Work to be completed:
Reproduce the text below about extracting PlacesAudio class labels word for word, in full.

Text:
↓
# Extract class labels for PlacesAudio from Places205 image paths

The audio-visual embeddings models of Harwath et al. that use PlacesAudio

- [NIPS 2016 model](https://papers.nips.cc/paper/6186-unsupervised-learning-of-spoken-language-with-visual-context.pdf)
- [ACL 2017 model](https://arxiv.org/pdf/1701.07481.pdf)
- [DAVEnet model](https://github.com/dharwath/DAVEnet-pytorch)

are difficult to train from scratch. Initial warm-up could help, but the audio data has no labels. However, the images paired with audio captions have been organized to classes that are visible in their path (e.g. `c/cottage_garden/gsun_c43911d6f8ff4efb5e99dc6ac7e47a8e.jpg`). In this notebook the aim is to extract the classes from the image paths to get classification labels for the audio. Each audio caption has one corresponding image and thus one label.

First we define the function that can do the extraction.
↑
Stored data:
↓
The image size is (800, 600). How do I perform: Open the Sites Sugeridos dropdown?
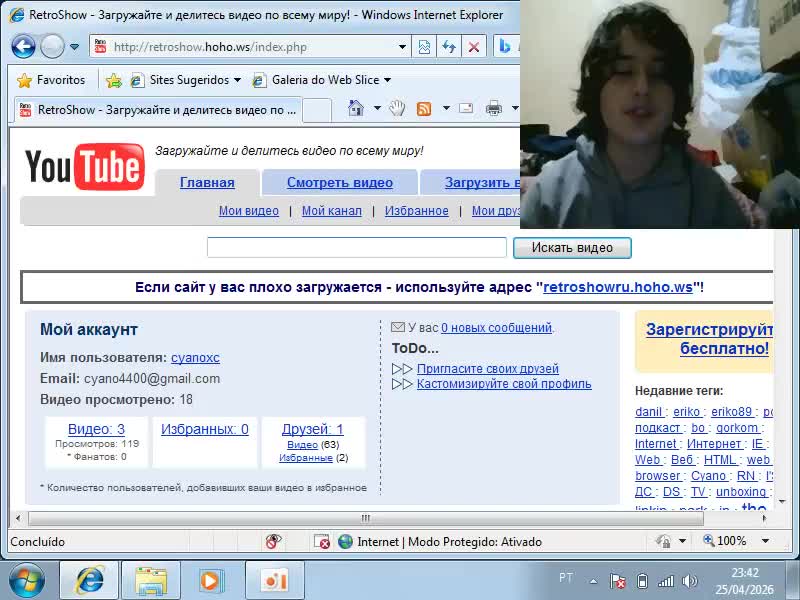[237, 80]
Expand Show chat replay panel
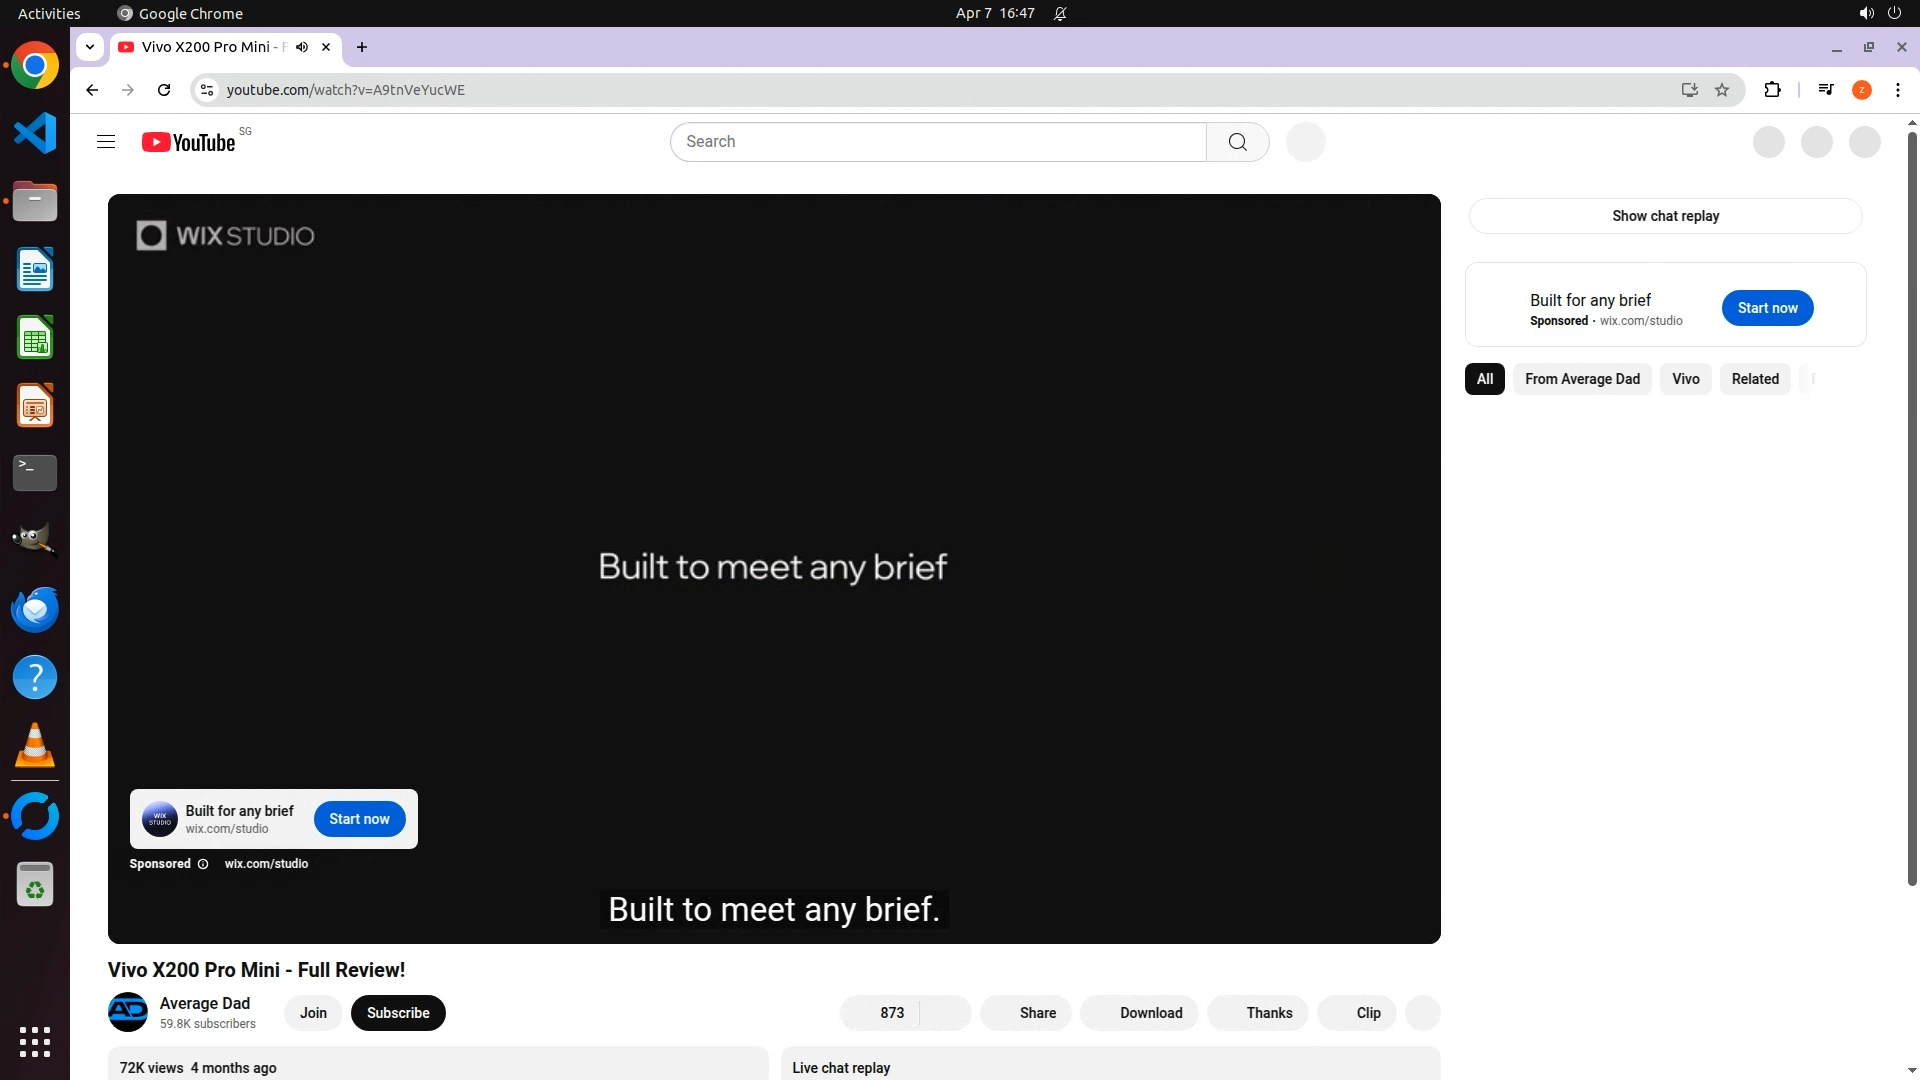Screen dimensions: 1920x1080 click(1665, 216)
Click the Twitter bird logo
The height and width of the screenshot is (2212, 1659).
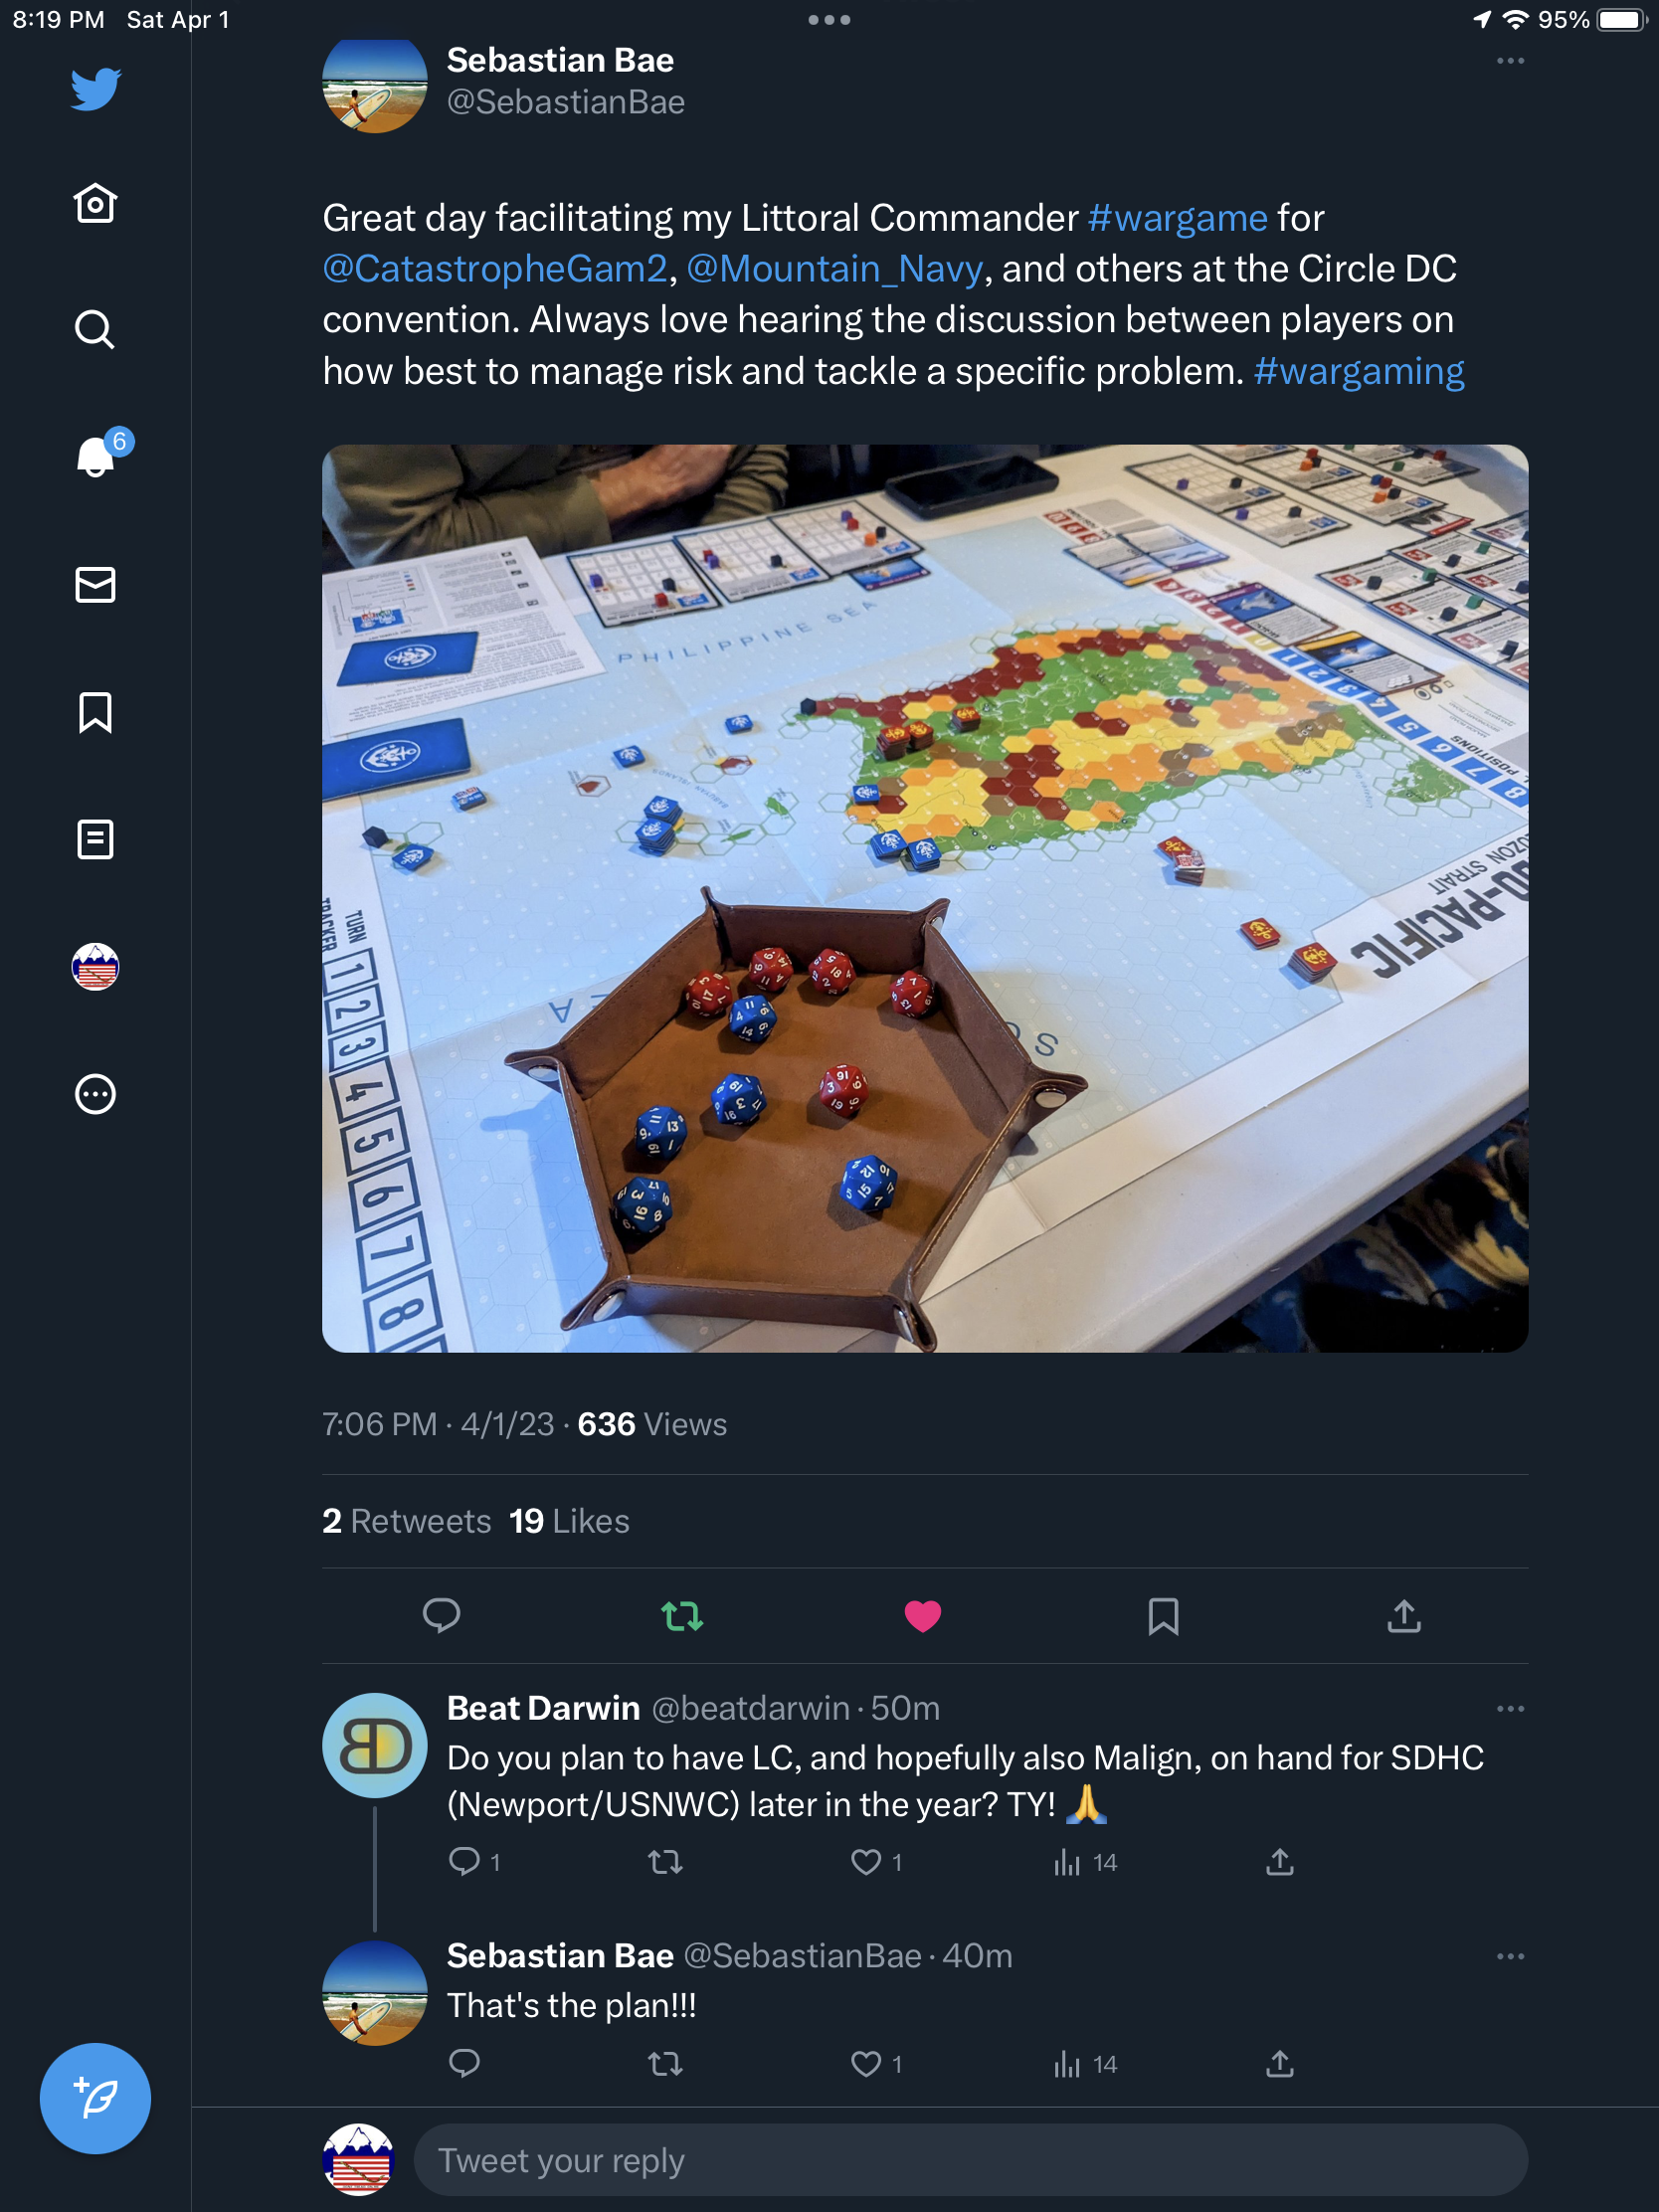pyautogui.click(x=96, y=89)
↑
Solution for this problem:
# Extract class labels for PlacesAudio from Places205 image paths

The audio-visual embeddings models of Harwath et al. that use PlacesAudio

- [NIPS 2016 model](https://papers.nips.cc/paper/6186-unsupervised-learning-of-spoken-language-with-visual-context.pdf)
- [ACL 2017 model](https://arxiv.org/pdf/1701.07481.pdf)
- [DAVEnet model](https://github.com/dharwath/DAVEnet-pytorch)

are difficult to train from scratch. Initial warm-up could help, but the audio data has no labels. However, the images paired with audio captions have been organized to classes that are visible in their path (e.g. `c/cottage_garden/gsun_c43911d6f8ff4efb5e99dc6ac7e47a8e.jpg`). In this notebook the aim is to extract the classes from the image paths to get classification labels for the audio. Each audio caption has one corresponding image and thus one label.

First we define the function that can do the extraction.